→ **Task details**: Each line from the one that contains "The width and height of the screenshot is (851, 524)." through the end of the entries should be repeated exactly, with nothing added.
*** Material supplied
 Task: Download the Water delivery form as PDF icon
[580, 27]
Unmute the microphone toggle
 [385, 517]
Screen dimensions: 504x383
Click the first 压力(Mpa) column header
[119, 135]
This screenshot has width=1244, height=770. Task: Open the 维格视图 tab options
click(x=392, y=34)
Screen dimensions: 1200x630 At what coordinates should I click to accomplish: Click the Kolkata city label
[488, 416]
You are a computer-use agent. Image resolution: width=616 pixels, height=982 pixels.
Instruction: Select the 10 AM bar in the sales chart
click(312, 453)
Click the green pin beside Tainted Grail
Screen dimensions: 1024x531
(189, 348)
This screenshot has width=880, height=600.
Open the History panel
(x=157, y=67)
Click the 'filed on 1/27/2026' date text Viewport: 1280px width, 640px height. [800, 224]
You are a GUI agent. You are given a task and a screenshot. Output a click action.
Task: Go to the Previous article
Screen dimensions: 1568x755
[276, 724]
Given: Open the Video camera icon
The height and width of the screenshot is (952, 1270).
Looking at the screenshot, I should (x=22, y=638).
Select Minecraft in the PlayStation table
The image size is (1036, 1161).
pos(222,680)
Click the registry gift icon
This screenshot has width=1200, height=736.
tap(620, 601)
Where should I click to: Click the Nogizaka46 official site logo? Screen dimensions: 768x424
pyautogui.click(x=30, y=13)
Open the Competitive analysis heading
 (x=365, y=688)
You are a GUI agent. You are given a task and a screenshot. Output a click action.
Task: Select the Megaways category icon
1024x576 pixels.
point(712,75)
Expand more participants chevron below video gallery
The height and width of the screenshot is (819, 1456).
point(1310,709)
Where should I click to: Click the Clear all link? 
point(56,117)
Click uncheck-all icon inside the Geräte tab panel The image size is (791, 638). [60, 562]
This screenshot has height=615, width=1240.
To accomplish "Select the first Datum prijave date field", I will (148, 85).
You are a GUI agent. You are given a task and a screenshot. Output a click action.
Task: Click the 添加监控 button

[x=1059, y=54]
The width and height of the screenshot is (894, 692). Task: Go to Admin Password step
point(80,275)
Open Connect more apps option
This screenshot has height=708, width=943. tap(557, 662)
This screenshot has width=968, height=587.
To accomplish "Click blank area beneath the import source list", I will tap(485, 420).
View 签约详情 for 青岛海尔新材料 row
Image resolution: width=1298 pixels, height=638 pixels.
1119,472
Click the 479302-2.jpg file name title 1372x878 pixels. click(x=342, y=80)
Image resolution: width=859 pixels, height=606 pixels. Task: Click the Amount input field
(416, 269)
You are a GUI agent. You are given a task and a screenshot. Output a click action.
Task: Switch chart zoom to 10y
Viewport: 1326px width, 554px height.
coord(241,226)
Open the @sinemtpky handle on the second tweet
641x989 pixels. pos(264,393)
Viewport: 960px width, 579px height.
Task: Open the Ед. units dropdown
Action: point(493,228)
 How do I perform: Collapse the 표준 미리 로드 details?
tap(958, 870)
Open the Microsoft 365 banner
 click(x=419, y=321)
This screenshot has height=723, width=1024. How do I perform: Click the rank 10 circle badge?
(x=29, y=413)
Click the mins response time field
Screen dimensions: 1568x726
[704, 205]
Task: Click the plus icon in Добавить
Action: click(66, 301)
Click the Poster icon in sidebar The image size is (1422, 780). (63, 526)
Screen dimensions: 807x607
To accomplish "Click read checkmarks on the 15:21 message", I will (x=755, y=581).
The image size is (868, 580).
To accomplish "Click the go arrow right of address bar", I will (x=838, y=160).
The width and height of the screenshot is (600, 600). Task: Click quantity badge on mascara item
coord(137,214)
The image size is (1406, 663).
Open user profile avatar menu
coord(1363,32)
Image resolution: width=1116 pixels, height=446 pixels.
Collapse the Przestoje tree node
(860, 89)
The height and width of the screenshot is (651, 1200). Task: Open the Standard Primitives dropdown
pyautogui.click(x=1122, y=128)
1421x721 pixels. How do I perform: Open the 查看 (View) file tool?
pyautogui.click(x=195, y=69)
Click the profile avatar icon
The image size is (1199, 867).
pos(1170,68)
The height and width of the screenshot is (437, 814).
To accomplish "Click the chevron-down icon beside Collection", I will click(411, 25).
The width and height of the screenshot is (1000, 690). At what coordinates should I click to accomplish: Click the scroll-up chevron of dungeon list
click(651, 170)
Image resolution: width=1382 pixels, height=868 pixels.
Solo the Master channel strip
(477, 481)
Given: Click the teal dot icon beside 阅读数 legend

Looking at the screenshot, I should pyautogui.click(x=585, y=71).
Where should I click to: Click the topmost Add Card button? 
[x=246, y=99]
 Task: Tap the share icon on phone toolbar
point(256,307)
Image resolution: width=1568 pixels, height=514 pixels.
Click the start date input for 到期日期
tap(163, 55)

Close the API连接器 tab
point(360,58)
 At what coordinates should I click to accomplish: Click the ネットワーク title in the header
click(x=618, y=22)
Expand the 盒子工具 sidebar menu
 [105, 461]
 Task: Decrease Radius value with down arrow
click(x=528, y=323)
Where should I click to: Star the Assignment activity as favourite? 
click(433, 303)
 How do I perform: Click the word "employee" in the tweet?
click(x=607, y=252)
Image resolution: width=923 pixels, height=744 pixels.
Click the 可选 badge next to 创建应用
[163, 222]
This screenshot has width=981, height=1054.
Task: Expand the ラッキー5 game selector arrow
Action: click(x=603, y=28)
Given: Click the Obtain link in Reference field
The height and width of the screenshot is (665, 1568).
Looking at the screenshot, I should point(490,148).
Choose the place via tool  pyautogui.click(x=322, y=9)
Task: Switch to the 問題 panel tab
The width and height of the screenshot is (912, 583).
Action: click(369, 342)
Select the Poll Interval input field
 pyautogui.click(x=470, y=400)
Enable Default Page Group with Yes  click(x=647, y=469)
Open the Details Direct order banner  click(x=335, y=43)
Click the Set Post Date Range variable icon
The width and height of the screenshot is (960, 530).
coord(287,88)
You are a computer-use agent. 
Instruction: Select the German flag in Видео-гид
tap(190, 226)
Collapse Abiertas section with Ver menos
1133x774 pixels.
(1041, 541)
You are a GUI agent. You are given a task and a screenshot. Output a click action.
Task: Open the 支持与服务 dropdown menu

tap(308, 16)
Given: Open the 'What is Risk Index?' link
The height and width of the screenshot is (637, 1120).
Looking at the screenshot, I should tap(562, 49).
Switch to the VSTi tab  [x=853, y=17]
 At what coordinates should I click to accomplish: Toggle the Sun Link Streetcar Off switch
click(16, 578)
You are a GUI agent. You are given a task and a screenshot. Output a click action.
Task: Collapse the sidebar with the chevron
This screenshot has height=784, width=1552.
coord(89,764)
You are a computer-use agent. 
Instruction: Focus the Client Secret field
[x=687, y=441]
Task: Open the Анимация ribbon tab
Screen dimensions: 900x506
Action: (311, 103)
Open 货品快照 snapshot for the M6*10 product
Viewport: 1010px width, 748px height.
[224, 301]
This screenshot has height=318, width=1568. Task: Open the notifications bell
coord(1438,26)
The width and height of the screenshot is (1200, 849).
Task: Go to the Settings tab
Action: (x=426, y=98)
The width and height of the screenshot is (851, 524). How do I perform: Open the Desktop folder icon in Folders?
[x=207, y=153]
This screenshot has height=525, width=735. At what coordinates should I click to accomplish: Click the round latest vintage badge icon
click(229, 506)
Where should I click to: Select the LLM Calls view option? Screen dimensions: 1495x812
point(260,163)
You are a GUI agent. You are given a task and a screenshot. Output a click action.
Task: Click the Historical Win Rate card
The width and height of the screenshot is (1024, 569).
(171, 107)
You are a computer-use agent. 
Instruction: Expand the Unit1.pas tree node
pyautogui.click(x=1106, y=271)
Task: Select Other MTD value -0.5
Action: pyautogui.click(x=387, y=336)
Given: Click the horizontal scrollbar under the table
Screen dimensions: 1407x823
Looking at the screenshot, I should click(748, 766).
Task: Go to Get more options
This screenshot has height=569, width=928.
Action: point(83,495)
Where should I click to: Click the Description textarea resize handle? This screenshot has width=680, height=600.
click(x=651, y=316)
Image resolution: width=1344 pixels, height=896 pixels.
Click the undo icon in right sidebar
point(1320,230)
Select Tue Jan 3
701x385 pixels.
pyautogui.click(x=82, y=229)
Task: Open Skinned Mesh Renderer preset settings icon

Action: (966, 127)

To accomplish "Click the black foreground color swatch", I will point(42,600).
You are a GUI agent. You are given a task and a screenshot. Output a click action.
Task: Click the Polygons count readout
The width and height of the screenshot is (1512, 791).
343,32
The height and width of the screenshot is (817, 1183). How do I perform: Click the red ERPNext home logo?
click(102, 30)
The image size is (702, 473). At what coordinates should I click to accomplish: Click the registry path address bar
******
→ **Response area**:
The width and height of the screenshot is (851, 524). How do I perform: Open the Desktop folder icon in Folders?
[x=207, y=153]
This screenshot has height=525, width=735. At what coordinates should I click to accomplish: Click the round latest vintage badge icon
click(229, 506)
Where should I click to: Select the LLM Calls view option? Screen dimensions: 1495x812
point(260,163)
You are a GUI agent. You are given a task and a screenshot. Output a click action.
Task: Click the Historical Win Rate card
The width and height of the screenshot is (1024, 569).
(171, 107)
You are a computer-use agent. 
Instruction: Expand the Unit1.pas tree node
pyautogui.click(x=1106, y=271)
Task: Select Other MTD value -0.5
Action: pyautogui.click(x=387, y=336)
Given: Click the horizontal scrollbar under the table
Screen dimensions: 1407x823
Looking at the screenshot, I should click(748, 766).
Task: Go to Get more options
This screenshot has height=569, width=928.
Action: point(83,495)
Where should I click to: Click the Description textarea resize handle? This screenshot has width=680, height=600.
click(x=651, y=316)
Image resolution: width=1344 pixels, height=896 pixels.
Click the undo icon in right sidebar
point(1320,230)
Select Tue Jan 3
701x385 pixels.
pyautogui.click(x=82, y=229)
Task: Open Skinned Mesh Renderer preset settings icon

Action: (966, 127)

To accomplish "Click the black foreground color swatch", I will point(42,600).
You are a GUI agent. You are given a task and a screenshot. Output a click action.
Task: Click the Polygons count readout
The width and height of the screenshot is (1512, 791).
343,32
The height and width of the screenshot is (817, 1183). How do I perform: Click the red ERPNext home logo?
click(102, 30)
The image size is (702, 473). At what coordinates should I click to accomplish: Click the registry path address bar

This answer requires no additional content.